Financial institutions’ ‘cultural’ problem
Even though banks share staff contact information through a Nacha registry designed to connect workers from different banks and credit unions, such registries aren’t always complete or up to date, often frustrating employees who try to use them.
All too often bank employees trying to reach industry peers may have access only to a customer service line that devolves into a series of deadends. The situation may become more difficult when banks are intermediaries for unlisted fintechs.
Nacha panelists noted a “cultural” problem in the industry with banks and workers not interested in talking to peers, for whatever reason, including potentially competitive instincts.
“Instead of putting your direct line (in the registry), you put the call-tree-hell (number) because you hope that nobody will sit through it, but that doesn't get us anywhere,” said William Mills, a vice president for deposit and ACH operations at Premier Banks in Maplewood, Minnesota.
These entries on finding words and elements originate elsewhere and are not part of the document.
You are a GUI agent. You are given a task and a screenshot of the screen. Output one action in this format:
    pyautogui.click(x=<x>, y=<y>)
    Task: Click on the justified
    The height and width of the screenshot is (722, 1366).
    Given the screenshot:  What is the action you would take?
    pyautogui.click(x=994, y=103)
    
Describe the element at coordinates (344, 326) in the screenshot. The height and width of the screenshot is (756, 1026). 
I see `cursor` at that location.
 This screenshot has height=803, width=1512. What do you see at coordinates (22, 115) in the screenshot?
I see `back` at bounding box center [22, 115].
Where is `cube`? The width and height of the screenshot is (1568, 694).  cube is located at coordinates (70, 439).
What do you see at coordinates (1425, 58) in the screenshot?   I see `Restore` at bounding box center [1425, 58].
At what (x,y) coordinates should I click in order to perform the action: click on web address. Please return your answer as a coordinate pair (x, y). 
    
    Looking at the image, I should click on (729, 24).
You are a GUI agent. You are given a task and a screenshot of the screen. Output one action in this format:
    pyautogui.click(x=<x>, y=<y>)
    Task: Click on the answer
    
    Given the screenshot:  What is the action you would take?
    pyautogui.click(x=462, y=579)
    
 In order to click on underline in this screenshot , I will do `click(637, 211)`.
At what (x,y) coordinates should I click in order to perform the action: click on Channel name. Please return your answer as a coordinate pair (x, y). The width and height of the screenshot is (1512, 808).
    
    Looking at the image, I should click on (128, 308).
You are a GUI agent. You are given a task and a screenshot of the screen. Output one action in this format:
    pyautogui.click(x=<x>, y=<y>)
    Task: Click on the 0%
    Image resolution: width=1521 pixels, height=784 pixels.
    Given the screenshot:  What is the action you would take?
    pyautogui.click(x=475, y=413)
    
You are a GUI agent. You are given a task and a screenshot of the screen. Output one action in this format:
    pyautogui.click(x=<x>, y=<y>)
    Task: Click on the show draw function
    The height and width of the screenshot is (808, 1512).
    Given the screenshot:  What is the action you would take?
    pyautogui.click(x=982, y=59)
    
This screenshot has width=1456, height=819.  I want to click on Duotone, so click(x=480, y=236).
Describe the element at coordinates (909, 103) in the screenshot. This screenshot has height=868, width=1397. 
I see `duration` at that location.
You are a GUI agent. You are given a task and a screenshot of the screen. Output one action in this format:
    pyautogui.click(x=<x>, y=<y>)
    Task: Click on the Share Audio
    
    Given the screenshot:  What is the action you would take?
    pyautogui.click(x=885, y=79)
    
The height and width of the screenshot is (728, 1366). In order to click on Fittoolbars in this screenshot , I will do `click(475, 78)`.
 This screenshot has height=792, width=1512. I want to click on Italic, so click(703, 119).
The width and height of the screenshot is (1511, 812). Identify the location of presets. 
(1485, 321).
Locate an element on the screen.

Mills, who spoke on the Nacha rule panel, said he endured conversations with 18 different bank representatives at a large financial institution over four hours to resolve one issue.
Conference attendees suggested larger institutions may be more guarded because they’re seeking to safeguard their proprietary data.
When asked about banks sharing information to combat fraud during an interview last month, JPMorgan Chase’s payments technology head, Sri Shivananda, pointed to the government as the linchpin for information-sharing, via the Homeland Security Department’s Cybersecurity and Infrastructure Security Agency.
As for JPMorgan’s role, he seemed to favor maintaining an edge on rivals. “We have a competitive advantage on the data that we see through the number of transactions that we support on the platform,” he said.
Missing government coordination
A major government public campaign to call attention to the rising fraud problem, or to address it, has been lacking, some panelists contended.
There is no federal government office coordinating a response to this multi-billion-dollar crisis, said Paul Benda, an executive vice president of risk, fraud and cybersecurity policy for the American Bankers Association. The situation reflects a “complete and utter failure” of the national government to spearhead a nationwide solution, he said.
For its part, Nacha is implementing new rules to address the mushrooming payments fraud, asking financial institution members to submit plans for procedural changes. The rules aimed at changing financial institutions’ processes and policies are being phased in, with additional deadlines next year.
Unfortunately, many financial institutions aren’t ready to make the improvements, according to Dominic Plumeri, who audits banks on the ACH Network in his role as vice president of member services at not-for-profit payments association Southern Financial Exchange.
Nacha is also seeking to spur more information-sharing among its members by adding a new online means of connecting with each other to report fraud and attempt to recover funds.
In addition, some financial institutions are turning to outside software vendors to help develop technology to flag potential account problems, sometimes based on changes in payment behavior, like increases in volumes or values being received or sent by customers.
In the meantime, though, speakers at the conference said they fear losses are contributing to an expansion of organized crime rings, fueling the problem.
Karen Helmberger, director of fintech and payments at the industry fraud-fighting organization FS-ISAC, emphasized the personal and financial tolls the crimes take on people.
“We are losing generational wealth across the sector in this country and it’s going to these scam facilities wherever they may be,” said Helmberger. She urged attendees to focus not on the uncomfortable feelings they have about communicating, but rather on the “really bad things” that happen when they don’t.